# Introduction

Researchers who work with smaller populations that have clearly defined boundaries (Laumann, Marsden, and Prensky 1989) may be able to design survey instruments that can feasibly document an entire social network. These complete, *sociocentric* networks can exhibit some systematic biases (Ready et al. 2020), but they typically do a better job of characterizing the full suite of direct and indirect connections within a population.

Many researchers, however, work in larger populations that have fuzzy boundaries, if any. In these settings it is usually not feasible to construct a complete social network using only a survey or semi-structured interview. An alternative approach is to collect *egocentric* networks from a random sample of individuals.

In this post, I will describe what an egocentric network is, and provide some simulation and sampling tools that can be used to understand the structural implications of an egocentric approach.

# Egocentric networks

An egocentric network contains all of the alters connected to a particular *ego* (a single node), as well as all of the people to whom those ego’s alters are also connected. These two degrees of separation are sometimes referred to as the `\(1^{st}\)`

and `\(2^{nd}\)`

order neighborhoods of ego.

Put differently, an egocentric design attempts to:

[observe] the network of interest from the point of view of a set of sampled actors, who provide information about themselves and anonymized information on their network neighbors (Krivitsky and Morris 2017: 1).

Look at the quote above, we can see that when we use an egocentric network design, we develop a survey instrument that asks survey respondents to do, at minimum, two network tasks.

First, we ask each ego to list the names of people with whom they have a particular relationship.

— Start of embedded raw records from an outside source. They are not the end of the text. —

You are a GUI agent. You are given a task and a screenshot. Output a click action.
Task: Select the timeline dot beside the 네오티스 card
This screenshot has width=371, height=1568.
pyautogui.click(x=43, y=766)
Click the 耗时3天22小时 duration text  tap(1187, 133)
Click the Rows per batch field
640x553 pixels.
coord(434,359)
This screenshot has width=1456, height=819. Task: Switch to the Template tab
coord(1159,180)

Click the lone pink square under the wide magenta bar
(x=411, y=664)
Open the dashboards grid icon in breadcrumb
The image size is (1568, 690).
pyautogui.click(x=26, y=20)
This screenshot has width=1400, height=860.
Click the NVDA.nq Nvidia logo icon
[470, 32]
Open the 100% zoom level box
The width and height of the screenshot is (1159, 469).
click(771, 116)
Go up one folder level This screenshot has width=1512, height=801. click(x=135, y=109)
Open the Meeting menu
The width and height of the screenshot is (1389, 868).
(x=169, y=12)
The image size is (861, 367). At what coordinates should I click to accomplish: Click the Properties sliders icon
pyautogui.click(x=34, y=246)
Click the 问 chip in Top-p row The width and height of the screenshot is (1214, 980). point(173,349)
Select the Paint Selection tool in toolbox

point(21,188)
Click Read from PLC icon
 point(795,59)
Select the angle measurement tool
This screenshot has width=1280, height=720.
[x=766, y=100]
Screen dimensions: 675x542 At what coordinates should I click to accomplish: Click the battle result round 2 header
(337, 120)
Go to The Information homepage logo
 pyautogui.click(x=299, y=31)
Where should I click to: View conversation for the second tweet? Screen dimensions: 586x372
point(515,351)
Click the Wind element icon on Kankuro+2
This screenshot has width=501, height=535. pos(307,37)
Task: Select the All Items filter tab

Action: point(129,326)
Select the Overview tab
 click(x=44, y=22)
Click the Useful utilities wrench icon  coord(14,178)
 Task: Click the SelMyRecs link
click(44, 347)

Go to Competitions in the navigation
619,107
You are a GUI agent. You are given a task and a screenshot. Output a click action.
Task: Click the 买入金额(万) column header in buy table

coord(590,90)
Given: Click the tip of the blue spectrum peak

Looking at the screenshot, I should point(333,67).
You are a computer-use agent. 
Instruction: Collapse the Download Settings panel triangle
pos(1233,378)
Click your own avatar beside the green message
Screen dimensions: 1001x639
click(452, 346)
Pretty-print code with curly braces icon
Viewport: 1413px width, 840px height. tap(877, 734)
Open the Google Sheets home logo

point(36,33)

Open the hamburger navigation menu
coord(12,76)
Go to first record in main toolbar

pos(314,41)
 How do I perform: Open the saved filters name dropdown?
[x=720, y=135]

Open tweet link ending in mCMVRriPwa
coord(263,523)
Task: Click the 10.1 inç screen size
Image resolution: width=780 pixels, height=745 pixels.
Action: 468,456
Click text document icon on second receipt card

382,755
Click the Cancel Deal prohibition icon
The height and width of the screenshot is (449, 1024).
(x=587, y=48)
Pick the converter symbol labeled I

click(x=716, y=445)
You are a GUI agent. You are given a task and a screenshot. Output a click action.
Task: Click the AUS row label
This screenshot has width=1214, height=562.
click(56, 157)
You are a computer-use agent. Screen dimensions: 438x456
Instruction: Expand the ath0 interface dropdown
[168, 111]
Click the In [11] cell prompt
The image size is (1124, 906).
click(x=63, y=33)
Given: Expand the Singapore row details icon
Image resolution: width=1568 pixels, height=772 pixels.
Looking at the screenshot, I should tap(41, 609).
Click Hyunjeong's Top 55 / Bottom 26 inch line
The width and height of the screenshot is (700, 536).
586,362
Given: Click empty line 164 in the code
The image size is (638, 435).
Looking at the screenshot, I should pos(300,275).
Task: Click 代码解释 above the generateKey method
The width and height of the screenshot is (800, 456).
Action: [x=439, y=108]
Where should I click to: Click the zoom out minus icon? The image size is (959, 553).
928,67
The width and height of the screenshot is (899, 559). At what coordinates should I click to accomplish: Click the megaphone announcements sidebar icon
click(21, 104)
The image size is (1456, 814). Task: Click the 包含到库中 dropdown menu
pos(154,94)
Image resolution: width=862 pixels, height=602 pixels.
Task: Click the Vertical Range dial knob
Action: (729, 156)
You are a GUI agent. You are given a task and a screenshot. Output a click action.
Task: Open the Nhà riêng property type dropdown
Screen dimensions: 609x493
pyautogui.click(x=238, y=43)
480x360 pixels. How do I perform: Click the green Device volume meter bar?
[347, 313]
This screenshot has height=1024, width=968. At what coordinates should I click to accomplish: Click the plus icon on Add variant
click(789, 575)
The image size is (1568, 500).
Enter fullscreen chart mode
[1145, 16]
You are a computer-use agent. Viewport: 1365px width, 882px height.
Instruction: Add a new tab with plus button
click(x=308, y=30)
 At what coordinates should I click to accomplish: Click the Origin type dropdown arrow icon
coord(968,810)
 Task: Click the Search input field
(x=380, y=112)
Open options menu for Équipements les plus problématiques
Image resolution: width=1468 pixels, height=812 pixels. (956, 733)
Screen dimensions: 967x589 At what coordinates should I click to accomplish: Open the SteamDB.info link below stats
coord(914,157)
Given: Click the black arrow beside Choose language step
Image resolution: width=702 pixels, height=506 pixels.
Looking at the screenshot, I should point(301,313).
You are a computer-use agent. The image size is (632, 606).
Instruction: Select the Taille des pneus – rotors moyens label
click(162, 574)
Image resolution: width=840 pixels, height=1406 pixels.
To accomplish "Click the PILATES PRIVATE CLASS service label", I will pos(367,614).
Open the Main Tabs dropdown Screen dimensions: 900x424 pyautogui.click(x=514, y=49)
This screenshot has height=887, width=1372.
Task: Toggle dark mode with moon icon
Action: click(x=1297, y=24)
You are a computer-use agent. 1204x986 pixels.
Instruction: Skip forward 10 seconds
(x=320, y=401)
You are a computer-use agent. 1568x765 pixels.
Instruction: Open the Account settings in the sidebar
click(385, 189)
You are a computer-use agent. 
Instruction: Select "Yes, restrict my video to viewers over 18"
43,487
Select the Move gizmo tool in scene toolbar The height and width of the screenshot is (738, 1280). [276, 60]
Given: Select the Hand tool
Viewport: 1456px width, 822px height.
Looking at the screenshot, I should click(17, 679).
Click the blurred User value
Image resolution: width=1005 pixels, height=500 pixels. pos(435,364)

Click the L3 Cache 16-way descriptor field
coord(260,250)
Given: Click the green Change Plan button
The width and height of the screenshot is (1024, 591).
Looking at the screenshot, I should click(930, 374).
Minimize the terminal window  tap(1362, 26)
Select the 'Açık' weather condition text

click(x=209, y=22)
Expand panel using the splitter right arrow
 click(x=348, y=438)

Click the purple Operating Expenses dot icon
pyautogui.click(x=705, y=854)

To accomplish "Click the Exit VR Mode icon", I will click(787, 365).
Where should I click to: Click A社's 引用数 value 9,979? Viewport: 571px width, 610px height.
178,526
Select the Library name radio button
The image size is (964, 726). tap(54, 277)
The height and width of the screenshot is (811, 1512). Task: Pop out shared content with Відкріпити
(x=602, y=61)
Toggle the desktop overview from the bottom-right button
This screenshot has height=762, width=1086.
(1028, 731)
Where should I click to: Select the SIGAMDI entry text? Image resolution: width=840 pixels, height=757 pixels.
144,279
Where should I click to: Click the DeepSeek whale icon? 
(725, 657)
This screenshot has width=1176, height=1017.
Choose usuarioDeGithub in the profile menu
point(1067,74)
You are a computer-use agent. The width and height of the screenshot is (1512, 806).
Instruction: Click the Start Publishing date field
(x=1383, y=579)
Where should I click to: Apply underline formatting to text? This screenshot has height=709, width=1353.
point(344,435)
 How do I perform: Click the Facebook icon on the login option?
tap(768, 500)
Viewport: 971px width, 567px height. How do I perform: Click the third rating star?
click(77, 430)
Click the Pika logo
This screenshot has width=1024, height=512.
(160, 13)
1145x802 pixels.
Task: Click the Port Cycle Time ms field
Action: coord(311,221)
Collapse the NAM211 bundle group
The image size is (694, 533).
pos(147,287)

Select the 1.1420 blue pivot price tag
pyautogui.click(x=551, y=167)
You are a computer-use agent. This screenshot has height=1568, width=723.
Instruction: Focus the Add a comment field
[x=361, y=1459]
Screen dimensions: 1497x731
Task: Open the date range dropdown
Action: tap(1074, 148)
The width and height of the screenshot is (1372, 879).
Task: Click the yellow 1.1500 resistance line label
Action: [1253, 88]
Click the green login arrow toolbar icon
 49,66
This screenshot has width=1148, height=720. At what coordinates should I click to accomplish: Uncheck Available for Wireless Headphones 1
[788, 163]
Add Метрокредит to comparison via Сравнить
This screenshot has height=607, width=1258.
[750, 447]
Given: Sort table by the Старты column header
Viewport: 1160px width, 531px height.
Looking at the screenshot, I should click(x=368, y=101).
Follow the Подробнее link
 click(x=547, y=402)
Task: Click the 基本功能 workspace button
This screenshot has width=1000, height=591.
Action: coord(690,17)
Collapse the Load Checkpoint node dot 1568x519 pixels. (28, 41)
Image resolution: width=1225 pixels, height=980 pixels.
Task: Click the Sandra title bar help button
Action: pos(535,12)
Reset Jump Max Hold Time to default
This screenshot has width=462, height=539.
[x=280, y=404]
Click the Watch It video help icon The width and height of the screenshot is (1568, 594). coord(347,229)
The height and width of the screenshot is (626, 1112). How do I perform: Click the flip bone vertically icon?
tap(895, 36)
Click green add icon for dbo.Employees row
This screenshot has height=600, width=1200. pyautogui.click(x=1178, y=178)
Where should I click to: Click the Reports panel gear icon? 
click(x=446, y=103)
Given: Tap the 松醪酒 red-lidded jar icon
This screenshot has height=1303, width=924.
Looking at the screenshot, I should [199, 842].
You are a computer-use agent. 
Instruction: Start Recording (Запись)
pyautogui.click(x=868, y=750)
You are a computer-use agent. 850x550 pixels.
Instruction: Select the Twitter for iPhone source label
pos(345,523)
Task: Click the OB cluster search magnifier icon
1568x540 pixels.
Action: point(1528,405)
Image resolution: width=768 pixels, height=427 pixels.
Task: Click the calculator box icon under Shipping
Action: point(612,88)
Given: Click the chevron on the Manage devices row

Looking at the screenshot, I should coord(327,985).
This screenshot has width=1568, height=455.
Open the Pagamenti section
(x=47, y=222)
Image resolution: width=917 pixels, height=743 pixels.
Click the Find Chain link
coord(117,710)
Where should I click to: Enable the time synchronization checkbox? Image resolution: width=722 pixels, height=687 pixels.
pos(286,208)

In my work, I might ask people to list individuals with whom they have shared a meal in the past month. I might also ask them for details about the relationship, like how frequently they share meals, or how they are related to the person.

This procedure yields a short edgelist that might look something like this:

```
## Node Edge Frequency Relation
## 1 Ego A 3 friend
## 2 Ego B 2 parent
## 3 Ego C 2 sibling
## 4 Ego D 5 sibling
## 5 Ego E 3 friend
```

Once the respondent have listed their partners, the next steps is to ask them who those partners might also be connected with. For example, now that we know `Ego`

has had a meal with person `A`

, we will ask if they know who person `A`

(and person `B`

, etc.) has shared a meal with. We can also ask ego to estimate the frequency and how `A`

is related to the person. In some cases, `Ego`

might not know the answers to these questions.

```
## Node Edge Frequency Relation
## 1 B E 1 parent
## 2 B F 3 sibling
## 3 B G 2 <NA>
## 4 C I 5 friend
## 5 C J 3 <NA>
## 6 C K 4 sibling
## 7 D I 4 sibling
## 8 D J 4 coworker
## 9 E F 4 sibling
## 10 E G 5 <NA>
```

These two edgelists represent the `\(1^{st}\)`

and `\(2^{nd}\)`

order neighborhoods of ego.

# Limitations and benefits of egocentric networks

Observing a network through the lens of sampled egos presents has some limitations. Each respondent must be able to report information on themselves and all of their partners. For some relationships and details, this can be very challenging. The resulting network is also a biased representation of the complete network. This means that some centrality metrics – e.g., betweenness and closeness – are greatly affected by the incomplete network structure, while others – e.g., degree centrality – are less impacted (Marsden 2002).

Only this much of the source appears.